ACTIVITY.
All entries below are to be set down again, identical to the source.

DATA IN THIS EXERCISE.
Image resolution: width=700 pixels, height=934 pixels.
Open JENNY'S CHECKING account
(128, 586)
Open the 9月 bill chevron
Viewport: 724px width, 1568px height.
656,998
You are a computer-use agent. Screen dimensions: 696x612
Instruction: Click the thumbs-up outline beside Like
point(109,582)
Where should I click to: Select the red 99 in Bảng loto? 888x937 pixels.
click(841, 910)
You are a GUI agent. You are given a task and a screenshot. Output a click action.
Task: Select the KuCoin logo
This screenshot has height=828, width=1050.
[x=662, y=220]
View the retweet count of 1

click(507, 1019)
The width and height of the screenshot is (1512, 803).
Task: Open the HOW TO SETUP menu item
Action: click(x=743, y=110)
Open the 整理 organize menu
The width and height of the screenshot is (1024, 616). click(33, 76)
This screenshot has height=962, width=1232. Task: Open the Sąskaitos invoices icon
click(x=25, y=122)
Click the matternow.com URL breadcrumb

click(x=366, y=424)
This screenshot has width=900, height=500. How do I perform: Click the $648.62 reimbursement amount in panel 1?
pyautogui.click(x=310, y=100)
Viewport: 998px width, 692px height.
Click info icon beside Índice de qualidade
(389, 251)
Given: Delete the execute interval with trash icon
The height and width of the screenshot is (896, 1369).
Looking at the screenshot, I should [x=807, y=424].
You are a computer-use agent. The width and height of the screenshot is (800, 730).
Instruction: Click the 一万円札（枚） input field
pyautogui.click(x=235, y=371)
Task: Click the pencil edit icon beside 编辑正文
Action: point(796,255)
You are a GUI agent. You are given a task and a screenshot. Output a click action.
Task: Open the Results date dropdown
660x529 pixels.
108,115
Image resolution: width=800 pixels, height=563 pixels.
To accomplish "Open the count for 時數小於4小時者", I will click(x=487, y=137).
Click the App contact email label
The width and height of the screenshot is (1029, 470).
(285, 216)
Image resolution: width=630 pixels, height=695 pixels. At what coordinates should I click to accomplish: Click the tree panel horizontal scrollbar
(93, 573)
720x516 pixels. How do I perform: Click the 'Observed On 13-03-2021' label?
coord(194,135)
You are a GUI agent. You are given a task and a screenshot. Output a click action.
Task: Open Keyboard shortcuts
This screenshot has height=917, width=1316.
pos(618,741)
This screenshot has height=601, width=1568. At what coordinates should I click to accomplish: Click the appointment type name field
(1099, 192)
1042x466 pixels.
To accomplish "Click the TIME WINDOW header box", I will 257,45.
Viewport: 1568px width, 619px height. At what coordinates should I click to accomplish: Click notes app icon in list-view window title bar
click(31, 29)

RESPONSE FOR THIS EXERCISE.
Image resolution: width=700 pixels, height=934 pixels.
Open JENNY'S CHECKING account
(128, 586)
Open the 9月 bill chevron
Viewport: 724px width, 1568px height.
656,998
You are a computer-use agent. Screen dimensions: 696x612
Instruction: Click the thumbs-up outline beside Like
point(109,582)
Where should I click to: Select the red 99 in Bảng loto? 888x937 pixels.
click(841, 910)
You are a GUI agent. You are given a task and a screenshot. Output a click action.
Task: Select the KuCoin logo
This screenshot has height=828, width=1050.
[x=662, y=220]
View the retweet count of 1

click(507, 1019)
The width and height of the screenshot is (1512, 803).
Task: Open the HOW TO SETUP menu item
Action: click(x=743, y=110)
Open the 整理 organize menu
The width and height of the screenshot is (1024, 616). click(33, 76)
This screenshot has height=962, width=1232. Task: Open the Sąskaitos invoices icon
click(x=25, y=122)
Click the matternow.com URL breadcrumb

click(x=366, y=424)
This screenshot has width=900, height=500. How do I perform: Click the $648.62 reimbursement amount in panel 1?
pyautogui.click(x=310, y=100)
Viewport: 998px width, 692px height.
Click info icon beside Índice de qualidade
(389, 251)
Given: Delete the execute interval with trash icon
The height and width of the screenshot is (896, 1369).
Looking at the screenshot, I should [x=807, y=424].
You are a computer-use agent. The width and height of the screenshot is (800, 730).
Instruction: Click the 一万円札（枚） input field
pyautogui.click(x=235, y=371)
Task: Click the pencil edit icon beside 编辑正文
Action: point(796,255)
You are a GUI agent. You are given a task and a screenshot. Output a click action.
Task: Open the Results date dropdown
660x529 pixels.
108,115
Image resolution: width=800 pixels, height=563 pixels.
To accomplish "Open the count for 時數小於4小時者", I will click(x=487, y=137).
Click the App contact email label
The width and height of the screenshot is (1029, 470).
(285, 216)
Image resolution: width=630 pixels, height=695 pixels. At what coordinates should I click to accomplish: Click the tree panel horizontal scrollbar
(93, 573)
720x516 pixels. How do I perform: Click the 'Observed On 13-03-2021' label?
coord(194,135)
You are a GUI agent. You are given a task and a screenshot. Output a click action.
Task: Open Keyboard shortcuts
This screenshot has height=917, width=1316.
pos(618,741)
This screenshot has height=601, width=1568. At what coordinates should I click to accomplish: Click the appointment type name field
(1099, 192)
1042x466 pixels.
To accomplish "Click the TIME WINDOW header box", I will 257,45.
Viewport: 1568px width, 619px height. At what coordinates should I click to accomplish: Click notes app icon in list-view window title bar
click(31, 29)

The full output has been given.